──────── EXERCISE INPUT
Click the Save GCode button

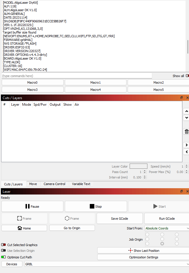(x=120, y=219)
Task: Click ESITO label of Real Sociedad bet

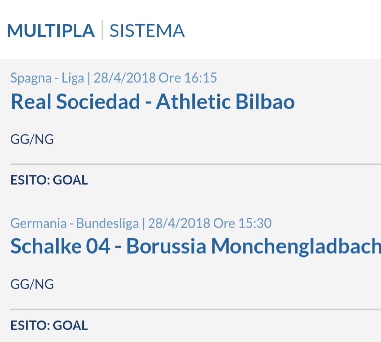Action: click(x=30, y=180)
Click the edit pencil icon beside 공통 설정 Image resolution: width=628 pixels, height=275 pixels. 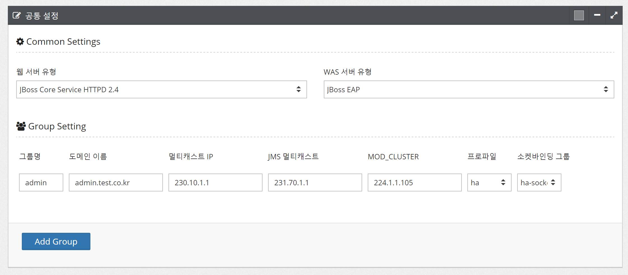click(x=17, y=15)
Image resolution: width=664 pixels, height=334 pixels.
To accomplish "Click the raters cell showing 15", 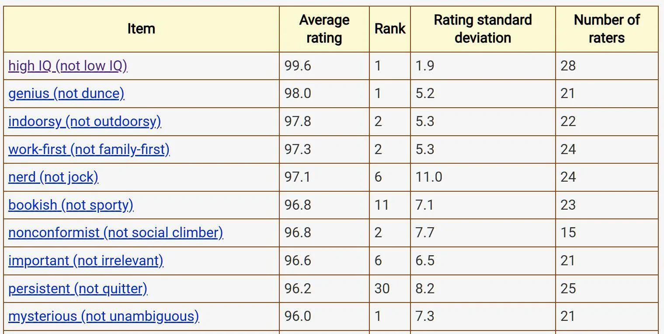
────────────────
* **YOUR TASK**:
Please print exactly the lines from the one holding "Image resolution: width=664" through the final line of the data above, including both, and skip all pictures.

* **EXERCISE RESPONSE**:
Image resolution: width=664 pixels, height=334 pixels.
To accomplish "Click the raters cell showing 15", 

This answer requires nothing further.